- Conference: Pacific-10 Conference
- Record: 6–5 (4–4 Pac-10)
- Head coach: Bruce Snyder (1st season);
- Offensive coordinator: Dan Cozzetto (1st season)
- Defensive coordinator: Kent Baer (1st season)
- Home stadium: Sun Devil Stadium

= 1992 Arizona State Sun Devils football team =

American college football season

The 1992 Arizona State Sun Devils football team was an American football team that represented Arizona State University as a member of the Pacific-10 Conference (Pac-10) during the 1992 NCAA Division I-A football season. In their first season under head coach Bruce Snyder, the Sun Devils compiled an overall record of 6–5 with a mark of 4–4 in conference play, tying for sixth place in the Pac-10, and outscored opponents 235 to 185. The team played home games at Sun Devil Stadium in Tempe, Arizona.
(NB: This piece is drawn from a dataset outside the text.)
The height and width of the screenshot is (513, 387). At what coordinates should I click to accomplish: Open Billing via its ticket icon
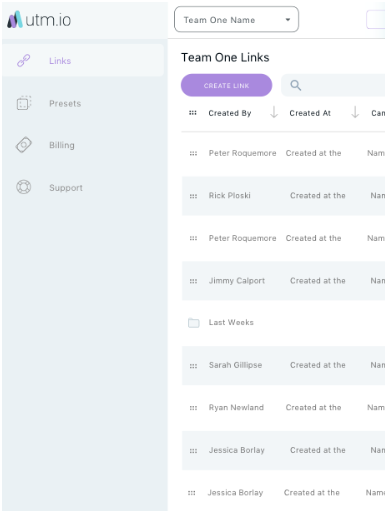coord(24,145)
With a 20–0 victory on October 24, the Sun Devils ended UCLA's streak of 245 games, dating back to 1971, without being shut out. In the annual Arizona–Arizona State football rivalry game, the Sun Devils trailed, 6–0, in the fourth quarter when Kenneth Galbreath ran 51 yards for a game-winning touchdown.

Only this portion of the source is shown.